The second phase of construction on the Rotunda is expected to span two years and cost around $43 million. That means the building will be closed for traditions like the lighting of the lawn and final exercises - starting after final exercises of 2014.
Phase one of the renovation is complete - now head architect David Newman says the building has several outdated systems that need to be brought up to date.
"The heating, ventilating, air conditioning system, humidity control, fire protection, and the like all need to be accomplished in order to put this building up to a contemporary standard for use and for preservation purposes," said Newman.
Work is slated to last two years and while work is being completed, UVA traditions that involve students walking through the building will have to change.
"Because they won't be able to get inside the building at least in 2015, there will have to be sort of an alternate plan developed, and those conversations are ongoing now," said Eric McDaniel, UVA Student Council president.

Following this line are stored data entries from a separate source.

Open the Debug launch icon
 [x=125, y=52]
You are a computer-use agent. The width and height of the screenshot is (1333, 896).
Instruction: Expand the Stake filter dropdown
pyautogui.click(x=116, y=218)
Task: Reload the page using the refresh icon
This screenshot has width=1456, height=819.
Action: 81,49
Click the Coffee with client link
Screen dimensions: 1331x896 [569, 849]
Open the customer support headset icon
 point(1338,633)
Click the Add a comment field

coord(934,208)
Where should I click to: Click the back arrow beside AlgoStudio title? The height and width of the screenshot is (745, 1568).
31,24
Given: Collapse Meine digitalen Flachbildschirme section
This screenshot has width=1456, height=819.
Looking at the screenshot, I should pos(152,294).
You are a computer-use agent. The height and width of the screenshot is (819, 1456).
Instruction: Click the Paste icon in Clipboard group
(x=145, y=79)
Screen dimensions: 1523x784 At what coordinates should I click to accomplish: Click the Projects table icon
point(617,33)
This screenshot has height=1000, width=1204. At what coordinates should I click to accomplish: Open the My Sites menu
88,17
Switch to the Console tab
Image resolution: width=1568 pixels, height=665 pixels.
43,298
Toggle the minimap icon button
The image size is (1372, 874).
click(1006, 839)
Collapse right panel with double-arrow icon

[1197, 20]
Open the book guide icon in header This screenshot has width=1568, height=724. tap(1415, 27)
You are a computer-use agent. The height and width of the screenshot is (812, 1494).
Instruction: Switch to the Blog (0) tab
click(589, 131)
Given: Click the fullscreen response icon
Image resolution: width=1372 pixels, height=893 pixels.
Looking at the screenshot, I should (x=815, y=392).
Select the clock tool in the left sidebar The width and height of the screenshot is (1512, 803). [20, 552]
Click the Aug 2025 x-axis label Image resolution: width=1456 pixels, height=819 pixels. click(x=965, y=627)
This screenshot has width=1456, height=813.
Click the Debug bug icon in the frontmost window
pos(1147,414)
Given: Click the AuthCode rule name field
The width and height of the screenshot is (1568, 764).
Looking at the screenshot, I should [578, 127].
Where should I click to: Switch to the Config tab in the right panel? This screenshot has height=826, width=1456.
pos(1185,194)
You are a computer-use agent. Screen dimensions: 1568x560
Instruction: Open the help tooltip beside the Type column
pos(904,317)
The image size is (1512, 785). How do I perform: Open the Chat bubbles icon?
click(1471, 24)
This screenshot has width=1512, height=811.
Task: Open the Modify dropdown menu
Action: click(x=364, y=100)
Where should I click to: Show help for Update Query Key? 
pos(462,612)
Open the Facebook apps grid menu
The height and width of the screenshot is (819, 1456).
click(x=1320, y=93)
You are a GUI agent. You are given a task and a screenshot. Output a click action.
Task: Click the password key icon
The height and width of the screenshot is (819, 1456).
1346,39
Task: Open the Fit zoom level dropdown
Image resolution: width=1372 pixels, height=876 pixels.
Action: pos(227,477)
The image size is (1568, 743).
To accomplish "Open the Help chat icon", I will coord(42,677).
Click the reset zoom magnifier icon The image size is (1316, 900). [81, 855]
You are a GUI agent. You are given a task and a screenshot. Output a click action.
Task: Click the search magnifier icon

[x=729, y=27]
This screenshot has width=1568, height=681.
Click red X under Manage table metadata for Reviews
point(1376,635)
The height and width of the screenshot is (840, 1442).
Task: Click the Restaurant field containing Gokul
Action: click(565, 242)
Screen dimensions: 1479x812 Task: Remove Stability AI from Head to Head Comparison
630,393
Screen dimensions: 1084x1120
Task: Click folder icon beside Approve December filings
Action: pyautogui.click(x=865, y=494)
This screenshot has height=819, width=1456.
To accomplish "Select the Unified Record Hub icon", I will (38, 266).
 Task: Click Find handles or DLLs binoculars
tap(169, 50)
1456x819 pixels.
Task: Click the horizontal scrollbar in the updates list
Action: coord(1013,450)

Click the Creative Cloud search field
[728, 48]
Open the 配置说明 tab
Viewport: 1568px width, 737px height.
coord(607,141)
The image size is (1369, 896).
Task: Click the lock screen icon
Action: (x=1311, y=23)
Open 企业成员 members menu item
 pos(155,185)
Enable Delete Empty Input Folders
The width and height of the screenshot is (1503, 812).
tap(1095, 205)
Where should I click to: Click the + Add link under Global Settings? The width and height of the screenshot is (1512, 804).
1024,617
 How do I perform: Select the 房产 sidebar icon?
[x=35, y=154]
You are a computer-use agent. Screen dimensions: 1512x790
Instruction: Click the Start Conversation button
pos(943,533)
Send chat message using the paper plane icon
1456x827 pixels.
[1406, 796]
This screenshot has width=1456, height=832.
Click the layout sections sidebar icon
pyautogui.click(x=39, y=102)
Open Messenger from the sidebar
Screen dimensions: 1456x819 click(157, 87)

But architects and students agree - the result will be worth the wait.
"The concept of students and faculty co-mingling in the library and being the central commons if you will, and our idea is to bring that back again to be much more a part of the day-to-day experience of our faculty and particularly students," said Newman.
"To be allowed to learn inside the Rotunda is a singular experience at the University of Virginia so I think it'll be a big draw, not just for students looking for classes but also for high school seniors and juniors trying to find a university to come to," said McDaniel.
Those renovations include the addition of more classroom space, a new elevator, expanded restrooms, and a new dome room ceiling.